Area graph: An area graph is a stacked line graph, somewhat like a stacked bar graph, in that the values determine the height of a line above the line below it, rather than the origin. Area graphs are especially well-suited to show changes in percentages or cumulative values over time, but they have few other uses in biology.

Scatterplot: In bar, line, and area graphs, the values for the independent variable are truly independent and are generally chosen in advance. A scatterplot instead shows the relationship between two measured variables as a scatter of individual points, each representing an item with its position determined along the X and Y axes by its values for the two variables. In terms of the way computer programs construct them, scatterplots and line graphs are very similar, but in their application and interpretation they are fundamentally different. The points of a scatterplot are never connected by lines, but instead a regression line is often plotted, showing how one measurement varies in relation to the other. (The example includes lines showing the 95% confidence intervals of the regression line and of the sample). If each point is a mean, error bars can be included in both the X and Y directions (forming a cross).

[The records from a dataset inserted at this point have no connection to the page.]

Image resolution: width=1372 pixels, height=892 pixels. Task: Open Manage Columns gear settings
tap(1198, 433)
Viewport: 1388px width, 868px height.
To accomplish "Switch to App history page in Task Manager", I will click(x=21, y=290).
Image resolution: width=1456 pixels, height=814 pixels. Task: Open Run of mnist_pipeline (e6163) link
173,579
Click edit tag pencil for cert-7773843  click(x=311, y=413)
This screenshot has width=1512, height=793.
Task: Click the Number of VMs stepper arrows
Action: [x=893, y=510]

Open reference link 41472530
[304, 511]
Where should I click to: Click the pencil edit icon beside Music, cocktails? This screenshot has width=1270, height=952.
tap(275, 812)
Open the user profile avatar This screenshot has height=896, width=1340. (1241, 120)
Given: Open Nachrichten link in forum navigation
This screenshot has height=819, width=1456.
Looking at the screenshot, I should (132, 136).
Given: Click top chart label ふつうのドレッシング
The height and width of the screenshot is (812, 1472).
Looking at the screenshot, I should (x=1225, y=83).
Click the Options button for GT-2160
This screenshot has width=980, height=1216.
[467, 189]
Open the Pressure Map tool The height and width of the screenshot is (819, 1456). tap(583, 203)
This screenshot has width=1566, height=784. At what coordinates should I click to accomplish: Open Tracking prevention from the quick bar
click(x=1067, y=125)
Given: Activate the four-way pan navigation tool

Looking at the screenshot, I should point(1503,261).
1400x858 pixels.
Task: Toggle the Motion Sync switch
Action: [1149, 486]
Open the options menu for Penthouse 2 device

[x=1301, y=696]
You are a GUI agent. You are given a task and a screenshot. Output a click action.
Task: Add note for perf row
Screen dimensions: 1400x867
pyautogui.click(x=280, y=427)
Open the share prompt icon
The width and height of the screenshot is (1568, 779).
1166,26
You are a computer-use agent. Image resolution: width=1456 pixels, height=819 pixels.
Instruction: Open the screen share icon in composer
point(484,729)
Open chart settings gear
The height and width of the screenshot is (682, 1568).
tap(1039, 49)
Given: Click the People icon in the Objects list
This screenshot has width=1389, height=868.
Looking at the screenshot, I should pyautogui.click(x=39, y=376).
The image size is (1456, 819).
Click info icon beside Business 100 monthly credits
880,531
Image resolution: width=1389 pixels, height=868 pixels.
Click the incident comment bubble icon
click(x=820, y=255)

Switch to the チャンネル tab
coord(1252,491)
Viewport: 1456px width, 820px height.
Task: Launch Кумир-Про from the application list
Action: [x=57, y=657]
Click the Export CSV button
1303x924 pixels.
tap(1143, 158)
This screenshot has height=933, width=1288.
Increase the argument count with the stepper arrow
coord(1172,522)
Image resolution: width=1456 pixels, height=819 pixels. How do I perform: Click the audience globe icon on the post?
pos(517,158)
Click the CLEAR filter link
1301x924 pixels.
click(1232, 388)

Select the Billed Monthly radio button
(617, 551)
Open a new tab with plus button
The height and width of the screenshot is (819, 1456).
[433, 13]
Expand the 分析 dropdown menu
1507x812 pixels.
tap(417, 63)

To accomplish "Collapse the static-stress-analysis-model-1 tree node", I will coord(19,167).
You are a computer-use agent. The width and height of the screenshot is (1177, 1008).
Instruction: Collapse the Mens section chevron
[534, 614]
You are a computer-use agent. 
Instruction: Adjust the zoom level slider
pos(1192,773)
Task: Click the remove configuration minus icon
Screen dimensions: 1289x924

Pie graph: These are of limited usefulness in biology. They effectively show percentages, but a single pie graph can often be replaced by a table, and a group of them can be better compared as stacked bars. One appropriate use is to show percentages plotted on a map.

Three-dimensional graphs: These are of course two-dimensional projections of three-dimensional graphs. In this example, the top graph is a scatterplot of elevation, latitude, and mean annual temperature for the southwestern United States. The bottom three graphs are the three variables plotted pairwise in 2-D scatterplots. Notice that it is difficult to visualize the relationships among the variables in the 3-D plot (no, rotating won't help, I tried that). In the 2-D plots, the strong relationship between elevation and temperature, the weak one between latitude and temperature, and the (not unexpected) lack of relationship between elevation and latitude are all easy to see. The take-home message? Often, 2-D graphs are better at depicting relationships among multiple variables than 3-D graphs.